A rischio la dignità della vittima, dei familiari e di chiunque sia coinvolto…

Il Garante per la protezione dei dati personali stigmatizza il comportamento di media e siti web che, nel dar conto della tragica vicenda di Chiara Poggi, continuano a diffondere immagini, nomi e particolari eccedenti le pur legittime finalità informative.

L’Autorità segue da tempo l’evoluzione della vicenda sotto il profilo della protezione dei dati personali ed è già intervenuta nell’ambito delle proprie competenze.

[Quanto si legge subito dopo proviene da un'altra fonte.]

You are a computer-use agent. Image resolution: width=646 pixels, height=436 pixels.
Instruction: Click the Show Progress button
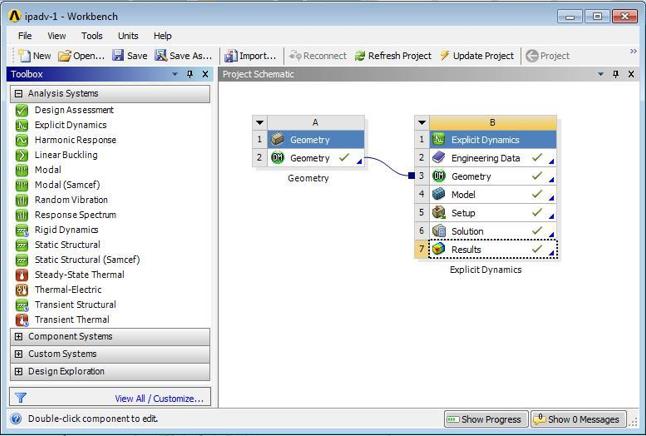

Tuttavia, il progressivo aumento del livello di dettaglio con cui alcuni articoli e servizi televisivi ricostruiscono fatti, contesti personali e profili individuali induce il Garante a richiamare sin d’ora l’attenzione dei media, anche in presenza di istruttorie tuttora in corso.

La pubblicazione reiterata di tali elementi, oltre a far degenerare la cronaca in una morbosa spettacolarizzazione, contrasta con il principio di essenzialità dell’informazione e viola la normativa in materia di protezione dei dati personali nonché le Regole deontologiche dei giornalisti.

Il rispetto della persona e della sua dignità costituisce un limite invalicabile dell’attività informativa e deve essere garantito non solo alla vittima, ma anche ai suoi familiari, agli indagati e a tutte le persone che, a vario titolo, risultano coinvolte o richiamate nella narrazione mediatica.

Il Garante, riservandosi l’adozione dei provvedimenti ritenuti opportuni, richiama pertanto tutti i media e i siti web al più rigoroso rispetto della normativa vigente e delle Regole deontologiche, affinché il diritto di cronaca non si traduca in una indebita esposizione di dati personali e in una lesione della dignità delle persone.